Tout se passe en Angleterre, dans le Londres des fifties. Jeunes ou vieilles, laides ou belles, les femmes de la haute bourgeoisie, celles de la noblesse, celles qui en ont les moyens s’arrachent à prix d’or les robes composées sur mesure par le très convoité Reynolds Woodcock, créateur monomaniaque parvenu au firmament de son art. Dès potron minet, les petites mains minutieuses de son atelier sont à pied d’œuvre, aux aguets, à l’affut des moindres volontés de leur patron intransigeant. C’est toute une mécanique bien huilée qui se remet en marche chaque matin. Une maisonnée qui ne respire que par cet homme insatiable, éternel insatisfait. Ici pas un fil ne dépasse, ni un poil de son nez, ni un cheveu de sa maîtresse du moment. Sa vie est brodée à l’instar de ses robes, ne laissant aucune place à l’imperfection. Même le temps semble dompté par des rituels quotidiens incontournables. Tout est maîtrise. Tout ne doit être qu’excellence.
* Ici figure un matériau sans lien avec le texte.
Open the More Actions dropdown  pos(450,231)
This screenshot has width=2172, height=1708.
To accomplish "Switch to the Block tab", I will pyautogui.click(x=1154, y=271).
Derrière le couturier se protège un homme dont la passion le nourrit autant qu’elle le consume. Dès qu’il revient dans l’intimité de son antre, cet être porté aux nues par le microcosme mondain se transforme en tyran aussi irascible que fragile, hanté par des démons invisibles, qui fait régulièrement le vide autour de lui, qui sème les amourettes déjà mortes avant même d’avoir pu exister. Seule sa sœur Cyril résiste stoïquement à tout, pardonnant tout, anticipant chacun des mots, chacune des attentes de son frère. Ils forment une sorte de couple fusionnel, à l'atelier comme à la ville, qui laisse bien peu d'espace à une autre, aussi remarquable, aussi forte, aussi amoureuse soit-elle. D’ailleurs l’histoire débute par une rupture aussi inélégante que lapidaire : l’éconduite partira sans un mot d’explication, Cyril faisant le sale boulot à la place de son frangin qu’elle envoie aussi sec se ressourcer à la campagne en attendant que la tempête soit passée. C’est là que Reynolds croise le regard d’Alma. Jeune serveuse maladroite, demoiselle un peu gauche mais d’une candeur radieuse qui détonne avec les manigances des dames engoncées de la capitale. Coup de foudre réciproque, complicité immédiate. Voilà la fille de peu propulsée dans un monde qui lui est inconnu, entre fines dentelles, pures soieries, soirées mondaines… Vite elle y prend goût tandis que Reynolds se remet d’arrache pied à son œuvre. Alma devient sa muse, sa plus belle source d’inspiration. Mais tandis que Reynolds l’habille et la couvre de compliments, l’éternelle Cyril guette les signes de la descente aux enfers, s’apprêtant à éjecter sans ménagement cette nouvelle intruse dont son frère se lassera vite, fatalement… Mais rien ne se passera exactement comme on s’y attendrait…
Subrepticement le récit se tend comme un arc prêt à décocher ses flèches impitoyables. On finit comme Cyril par essayer de tout comprendre à quart de mot. Tout se passe dans les regards, dans les silences, dans d’infimes détails criants. On se prend à aimer profondément ces personnages, à percevoir les fils ténus qui tissent progressivement une toile aussi somptueuse que dangereuse.